• [Extract]
▶
Hyung S. Kim’s image of Haenyeo Kim Julja (2013).
Hyung S. Kim’s image of Haenyeo Kim Julja (2013).

The chorus recalls the originary transgressions of ploughing and sailing, but interestingly — especially in a story with its roots specifically in the act of ploughing — the ode begins with sailing: man “passes across the grey sea in stormy winds, making his way through the swell and troughs of the waters”. Sailing was a remarkable achievement, defying the immense powers of nature, and always dangerous. From Homer onwards, countless writers speak of the dread of perishing at sea, lost and unburied, bones picked over by fishes.

It is a very different kind of seafaring that is documented in the film The Forgotten Space (2010) by Allan Sekula (1951-2013), which in turn inspired the exhibition The Ocean After Nature at the Samstag Museum. The new world of shipping is based on the invention and rapid adoption of the shipping container in the 1970s. Containers made import and export vastly more efficient and economical, radically cutting down the cost of handling at every stage: goods of whatever nature are packed once at the factory and not unpacked until they reach their destination.

In the meantime, modular steel boxes can be mechanically transported and lifted on and off the decks of enormous cargo ships. There was an immediate reduction in the amount of ­labour required to handle the containers, but with the progress of mechanisation and the improvements in robotic devices, the amount of labour employed will continue to shrink.

Meanwhile the ships themselves, registered in foreign ports under flags of convenience, are manned by skeleton crews of low-paid seamen as they ply their way across the oceans, carrying the consumer goods that we all want to buy cheaply without worrying too much about how they were produced or made their way to us.

Sekula’s “forgotten space” is the vastness of the ocean, which has been, so to speak, denatured in this relentless pursuit of trade. He too evokes a transgression of the order of the natural world, which he intuitively sees as even more fundamental than the more obvious issues of injustice in the way that the crews are treated, for example.

And that rupture with nature seems far more dramatic now that the power of technology has become so much greater. Sophocles evoked the heroic adventure of the sailor negotiating terrifying storms and waves, liable to be swamped at any moment by the immense power of nature. Today, we are instead beset by the fear that we will somehow destroy or poison the natural world around us. This is the dread that lies behind the title The Ocean After Nature: for we all know that life began on this planet in the ocean, and we realise that no other planet has even a remote possibility of harbouring life forms unless there is a vast body of water in which the processes of life could begin in the first place.
◀
Copy the passage on seafaring above word for word, from "Meanwhile the ships" to "their way to us.".

• [Source data]
▶
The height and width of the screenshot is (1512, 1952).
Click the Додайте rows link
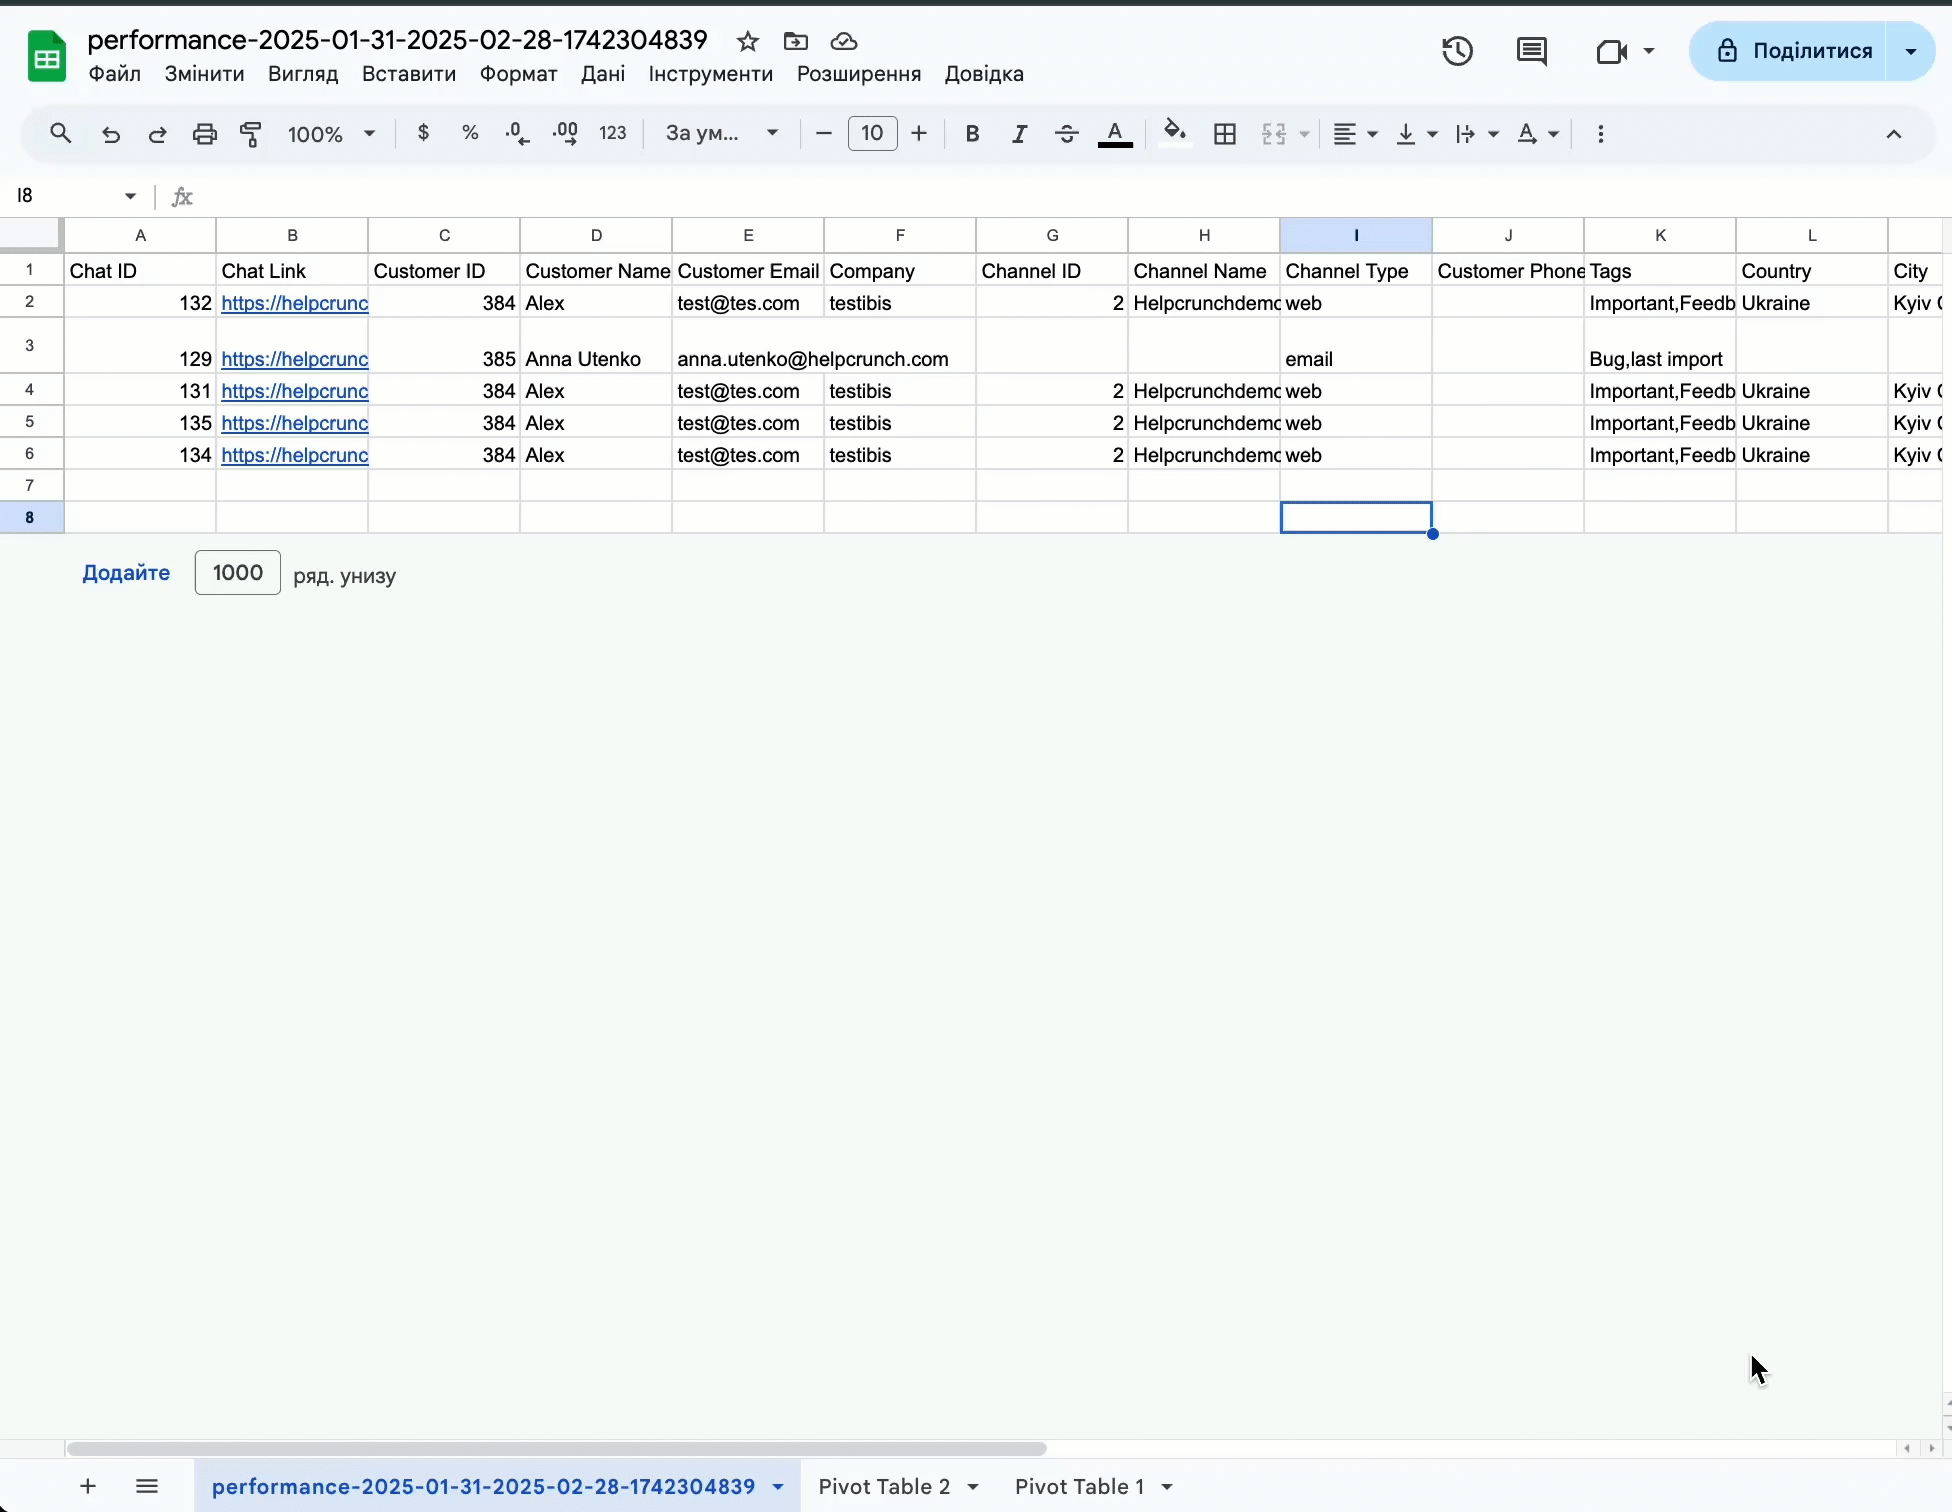pos(126,573)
◀
• [Solution to the problem]
Meanwhile the ships themselves, registered in foreign ports under flags of convenience, are manned by skeleton crews of low-paid seamen as they ply their way across the oceans, carrying the consumer goods that we all want to buy cheaply without worrying too much about how they were produced or made their way to us.